Corona Virus Concerns Rise, Students Walk Out

Corona Virus Concerns Rise, Students Walk Out

Catherine Adams ('21)

On Friday March, 13th, students at RMHS had school, while several surrounding towns did not.  With the number of cases of coronavirus in Massachusetts climbing and a high number of student and teacher absences, hundreds of  students walked out of the school at approximately 10:30 AM.

The morning of the event was a gloomy day with rain and the “Friday the 13th” feel.  The day before, students described it as something out of a movie, with the world changing in unexpected ways due to concerns over the coronoavirus.  The NBA had suspended its season and many school districts had announced cancellations. “It was like we were living in this alternate reality, where something just felt off,” one student told me.  

On Friday, during the first period, everything still seemed different. Students noticed the abundance of absences just after the first bell rang. It was rumored that about 600 students were absent and about 33 teachers were out. These numbers are not verified, but it was clear that absences were high, and this in itself alarmed many students.  
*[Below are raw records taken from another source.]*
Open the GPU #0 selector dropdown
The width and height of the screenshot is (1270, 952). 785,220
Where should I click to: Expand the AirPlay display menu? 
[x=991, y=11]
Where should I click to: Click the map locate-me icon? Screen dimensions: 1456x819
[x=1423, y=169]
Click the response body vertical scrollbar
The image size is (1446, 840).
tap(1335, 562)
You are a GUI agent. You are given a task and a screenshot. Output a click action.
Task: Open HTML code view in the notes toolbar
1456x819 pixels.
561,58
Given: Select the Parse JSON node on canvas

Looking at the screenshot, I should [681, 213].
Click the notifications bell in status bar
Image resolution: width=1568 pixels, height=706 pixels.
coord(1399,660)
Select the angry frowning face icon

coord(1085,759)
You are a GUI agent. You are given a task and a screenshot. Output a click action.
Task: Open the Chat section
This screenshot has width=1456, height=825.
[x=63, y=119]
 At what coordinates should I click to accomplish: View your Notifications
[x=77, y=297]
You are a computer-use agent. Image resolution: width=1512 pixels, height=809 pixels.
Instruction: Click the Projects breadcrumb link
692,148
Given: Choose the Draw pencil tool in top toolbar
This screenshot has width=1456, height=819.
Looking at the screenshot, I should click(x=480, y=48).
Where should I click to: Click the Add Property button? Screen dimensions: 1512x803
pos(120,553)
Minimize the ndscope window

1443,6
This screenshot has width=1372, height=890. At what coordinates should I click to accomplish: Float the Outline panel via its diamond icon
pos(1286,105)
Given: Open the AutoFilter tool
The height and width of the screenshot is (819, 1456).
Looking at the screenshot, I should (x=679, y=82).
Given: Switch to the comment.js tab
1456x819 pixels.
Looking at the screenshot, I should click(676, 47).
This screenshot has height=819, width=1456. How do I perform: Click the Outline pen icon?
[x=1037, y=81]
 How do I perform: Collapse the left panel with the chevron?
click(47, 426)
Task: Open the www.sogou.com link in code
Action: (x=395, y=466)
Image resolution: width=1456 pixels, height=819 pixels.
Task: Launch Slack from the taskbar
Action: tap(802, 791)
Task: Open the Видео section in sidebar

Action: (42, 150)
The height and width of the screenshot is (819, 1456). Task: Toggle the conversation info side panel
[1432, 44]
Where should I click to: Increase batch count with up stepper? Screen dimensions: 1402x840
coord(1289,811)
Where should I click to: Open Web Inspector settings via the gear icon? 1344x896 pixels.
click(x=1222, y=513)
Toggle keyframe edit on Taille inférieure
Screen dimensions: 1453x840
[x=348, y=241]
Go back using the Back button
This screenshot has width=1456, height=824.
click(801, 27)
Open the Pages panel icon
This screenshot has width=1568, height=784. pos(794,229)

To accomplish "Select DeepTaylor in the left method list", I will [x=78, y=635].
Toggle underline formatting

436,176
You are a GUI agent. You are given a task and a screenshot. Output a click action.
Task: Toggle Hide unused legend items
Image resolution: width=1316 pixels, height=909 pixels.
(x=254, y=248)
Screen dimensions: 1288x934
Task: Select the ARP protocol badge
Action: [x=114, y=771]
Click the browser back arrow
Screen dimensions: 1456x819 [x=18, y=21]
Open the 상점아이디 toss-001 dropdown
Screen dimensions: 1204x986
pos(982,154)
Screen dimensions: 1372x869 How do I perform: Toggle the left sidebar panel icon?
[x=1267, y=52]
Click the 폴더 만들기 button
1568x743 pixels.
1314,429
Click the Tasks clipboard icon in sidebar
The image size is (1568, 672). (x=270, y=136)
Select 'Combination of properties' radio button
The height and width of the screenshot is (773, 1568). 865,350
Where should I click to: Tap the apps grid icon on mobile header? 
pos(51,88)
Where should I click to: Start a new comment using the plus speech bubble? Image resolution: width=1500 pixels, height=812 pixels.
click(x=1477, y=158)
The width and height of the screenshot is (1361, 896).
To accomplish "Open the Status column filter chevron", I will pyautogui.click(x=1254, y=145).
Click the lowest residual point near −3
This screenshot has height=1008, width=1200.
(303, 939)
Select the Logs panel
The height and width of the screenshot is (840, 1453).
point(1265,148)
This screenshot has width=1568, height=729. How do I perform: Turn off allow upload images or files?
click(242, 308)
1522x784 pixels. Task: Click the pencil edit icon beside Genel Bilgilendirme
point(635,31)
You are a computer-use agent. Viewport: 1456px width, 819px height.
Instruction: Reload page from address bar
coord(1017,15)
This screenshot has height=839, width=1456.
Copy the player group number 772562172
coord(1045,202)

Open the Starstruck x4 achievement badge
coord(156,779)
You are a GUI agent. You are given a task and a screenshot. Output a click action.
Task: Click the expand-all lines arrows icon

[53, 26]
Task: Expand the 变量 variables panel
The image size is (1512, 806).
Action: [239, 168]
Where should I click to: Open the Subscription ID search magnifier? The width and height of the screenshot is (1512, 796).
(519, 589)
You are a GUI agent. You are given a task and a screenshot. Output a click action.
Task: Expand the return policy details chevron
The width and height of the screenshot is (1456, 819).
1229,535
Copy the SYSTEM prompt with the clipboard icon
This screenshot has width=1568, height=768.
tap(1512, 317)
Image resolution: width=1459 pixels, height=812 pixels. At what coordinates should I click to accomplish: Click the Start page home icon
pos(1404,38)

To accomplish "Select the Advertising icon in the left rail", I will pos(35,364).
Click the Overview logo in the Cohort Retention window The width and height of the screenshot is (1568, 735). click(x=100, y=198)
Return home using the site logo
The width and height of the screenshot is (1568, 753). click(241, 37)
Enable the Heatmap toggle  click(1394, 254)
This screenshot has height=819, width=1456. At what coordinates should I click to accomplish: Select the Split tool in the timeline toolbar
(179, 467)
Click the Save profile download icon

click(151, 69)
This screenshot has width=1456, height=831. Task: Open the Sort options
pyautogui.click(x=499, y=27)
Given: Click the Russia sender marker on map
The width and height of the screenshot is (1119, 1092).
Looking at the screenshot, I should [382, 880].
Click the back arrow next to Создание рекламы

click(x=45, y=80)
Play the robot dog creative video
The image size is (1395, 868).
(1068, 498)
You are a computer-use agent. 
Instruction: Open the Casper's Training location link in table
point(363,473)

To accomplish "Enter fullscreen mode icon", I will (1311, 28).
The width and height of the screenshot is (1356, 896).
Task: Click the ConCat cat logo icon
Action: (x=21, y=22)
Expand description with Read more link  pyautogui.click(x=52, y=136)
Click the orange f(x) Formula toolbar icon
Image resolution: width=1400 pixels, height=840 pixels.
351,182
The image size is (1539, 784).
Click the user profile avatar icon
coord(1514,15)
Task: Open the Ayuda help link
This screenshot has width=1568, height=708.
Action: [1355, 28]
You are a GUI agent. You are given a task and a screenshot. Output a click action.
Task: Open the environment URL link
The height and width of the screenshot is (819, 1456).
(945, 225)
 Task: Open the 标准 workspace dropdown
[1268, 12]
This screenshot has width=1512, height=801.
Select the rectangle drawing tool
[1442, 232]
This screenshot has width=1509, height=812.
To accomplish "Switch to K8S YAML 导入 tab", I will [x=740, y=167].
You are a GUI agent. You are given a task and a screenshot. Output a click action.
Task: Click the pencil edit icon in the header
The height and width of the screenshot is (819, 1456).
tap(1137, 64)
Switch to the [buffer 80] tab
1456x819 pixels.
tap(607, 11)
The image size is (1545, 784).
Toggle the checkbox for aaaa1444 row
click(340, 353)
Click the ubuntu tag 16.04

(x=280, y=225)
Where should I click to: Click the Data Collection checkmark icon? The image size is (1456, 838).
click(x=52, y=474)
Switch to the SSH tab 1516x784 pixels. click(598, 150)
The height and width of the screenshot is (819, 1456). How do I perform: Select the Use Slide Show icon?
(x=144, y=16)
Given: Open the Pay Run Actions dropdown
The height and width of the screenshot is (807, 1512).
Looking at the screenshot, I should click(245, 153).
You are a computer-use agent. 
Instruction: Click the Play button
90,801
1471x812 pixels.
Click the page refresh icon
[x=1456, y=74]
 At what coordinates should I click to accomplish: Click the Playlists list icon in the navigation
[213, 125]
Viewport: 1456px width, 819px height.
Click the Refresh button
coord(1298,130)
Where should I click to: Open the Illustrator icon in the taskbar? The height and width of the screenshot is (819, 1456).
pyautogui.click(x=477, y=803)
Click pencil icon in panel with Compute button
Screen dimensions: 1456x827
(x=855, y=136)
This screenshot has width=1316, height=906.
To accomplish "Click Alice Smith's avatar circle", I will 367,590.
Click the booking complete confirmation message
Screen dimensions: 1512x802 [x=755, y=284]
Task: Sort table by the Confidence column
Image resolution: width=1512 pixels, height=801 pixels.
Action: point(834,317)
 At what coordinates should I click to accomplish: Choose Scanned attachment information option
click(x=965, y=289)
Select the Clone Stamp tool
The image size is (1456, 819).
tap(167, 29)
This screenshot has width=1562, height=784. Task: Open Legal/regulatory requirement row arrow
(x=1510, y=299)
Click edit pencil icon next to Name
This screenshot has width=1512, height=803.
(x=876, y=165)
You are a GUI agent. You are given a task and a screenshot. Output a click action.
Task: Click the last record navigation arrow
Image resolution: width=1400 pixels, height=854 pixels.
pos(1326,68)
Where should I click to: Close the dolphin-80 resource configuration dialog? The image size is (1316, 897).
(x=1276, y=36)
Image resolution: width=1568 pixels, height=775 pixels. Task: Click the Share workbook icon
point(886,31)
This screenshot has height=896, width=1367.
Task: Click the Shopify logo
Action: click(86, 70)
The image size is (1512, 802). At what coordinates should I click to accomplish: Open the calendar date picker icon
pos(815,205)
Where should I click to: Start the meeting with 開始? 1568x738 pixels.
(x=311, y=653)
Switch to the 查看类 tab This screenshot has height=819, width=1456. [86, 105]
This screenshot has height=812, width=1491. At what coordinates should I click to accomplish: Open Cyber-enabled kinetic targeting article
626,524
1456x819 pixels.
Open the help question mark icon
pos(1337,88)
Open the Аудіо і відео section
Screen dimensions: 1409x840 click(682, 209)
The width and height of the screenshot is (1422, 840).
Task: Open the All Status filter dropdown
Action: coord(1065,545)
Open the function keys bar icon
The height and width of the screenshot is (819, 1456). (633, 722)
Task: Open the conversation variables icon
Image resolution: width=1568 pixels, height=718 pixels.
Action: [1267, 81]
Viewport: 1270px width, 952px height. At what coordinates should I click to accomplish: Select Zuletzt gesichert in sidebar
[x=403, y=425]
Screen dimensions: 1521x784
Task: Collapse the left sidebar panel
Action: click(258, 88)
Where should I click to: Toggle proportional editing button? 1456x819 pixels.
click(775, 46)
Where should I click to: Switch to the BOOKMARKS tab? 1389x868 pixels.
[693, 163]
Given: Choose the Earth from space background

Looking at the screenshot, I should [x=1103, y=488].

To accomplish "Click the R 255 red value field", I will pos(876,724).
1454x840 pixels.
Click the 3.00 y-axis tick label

Surrounding towns of Winchester, North Reading, and Wakefield had already cancelled, as there were confirmed cases of coronavirus in some of those towns.  Fear of the unknown is the best way to put it as students were simply unaware of the risks. While some students may have just wanted some days off of school, others were concerned that this virus was already spreading and people were unaware of its severity.  

Whatever their precise reasons, some students took action and used social media and word-of-mouth to suggest walking out after second block at 10:30.  So at 10:30 students started to leave the building. 

Whatever their precise reasons, some students took action and used social media and word-of-mouth to suggest walking out after second block at 10:30.

Administrators and teachers were present in the halls but not actively trying to stop students from leaving.  Principal Boynton did address the school over the intercom to acknowledge that many students had left and to stress that anyone  seeking to leave from that point forward should do so through the office and with a call from parents. To the Orbit’s knowledge, this walkout was respectful and students were aware of what they were doing.  

Many students at first liked the idea of no school, but realizing that they were not allowed to leave their homes made students mad.  One student, Jenni Wheeler (‘21) said, “At first I was excited to have no school, but now I am eager to be back at school as I am worried about the work I am missing and I am bored.” 

With no school until at least May 4, it is clear that students are a little bored and stir crazy.  But, there is also the side of this that people have not highlighted. The fact that most families, businesses and corporations are affected.  

The Orbit will soon give updates on this pandemic. The Orbit also sends out our sympathy to those families struggling right now.  Everyone is in our thoughts. Stay safe and healthy.